Just contemplating John Ferrar not loving his daughter—anyone who knew her not loving her—was like trying to make sense out of one of those confounded inkblots. No matter how hard he tried, he couldn’t see the butterfly.
And he knew Gigi couldn’t, either. Hurting and confused, she’d refused to see her father before she left for Utah. The questions she’d once wanted so badly to ask just didn’t matter anymore.
Or so she said. Shane knew differently. He knew from experience how those kinds of questions could fester in the mind, infect the heart. Until she knew why, her father’s betrayal would destroy her from the inside out. By God, she deserved to know why he did what he did.

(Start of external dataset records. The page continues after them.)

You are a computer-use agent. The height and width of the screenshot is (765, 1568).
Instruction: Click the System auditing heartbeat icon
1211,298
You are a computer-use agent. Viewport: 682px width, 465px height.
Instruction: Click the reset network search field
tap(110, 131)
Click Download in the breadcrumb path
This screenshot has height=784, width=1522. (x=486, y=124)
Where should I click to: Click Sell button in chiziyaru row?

If she wouldn’t ask her father what the hell was wrong with him, Shane would.
Much as he hated to take advantage of Margo’s influence again—not having a badge to flash limited Shane’s access to prisoners—he called his longtime friend and convinced her to clear him into the lockup.
Two hours later, an officer escorted John Ferrar through the door of a plain interrogation room that smelled of old sweat and fear, and removed the prisoner’s handcuffs. An orange jumpsuit replaced Ferrar’s tailored clothes. His gray hair was rumpled and uncombed. But his eyes were bright. Intensely blue, like Gigi’s.
Ferrar scanned the empty chairs at the table. “Where is my lawyer?”
“If you mean that low-rent public defender assigned to you, you don’t need him. This isn’t an official meeting,” Shane replied. He’d been wondering why a man with the resources of Ferrar Industries at his disposal had settled for a public defender. But that wasn’t his mission today. “I’m here on a personal matter.”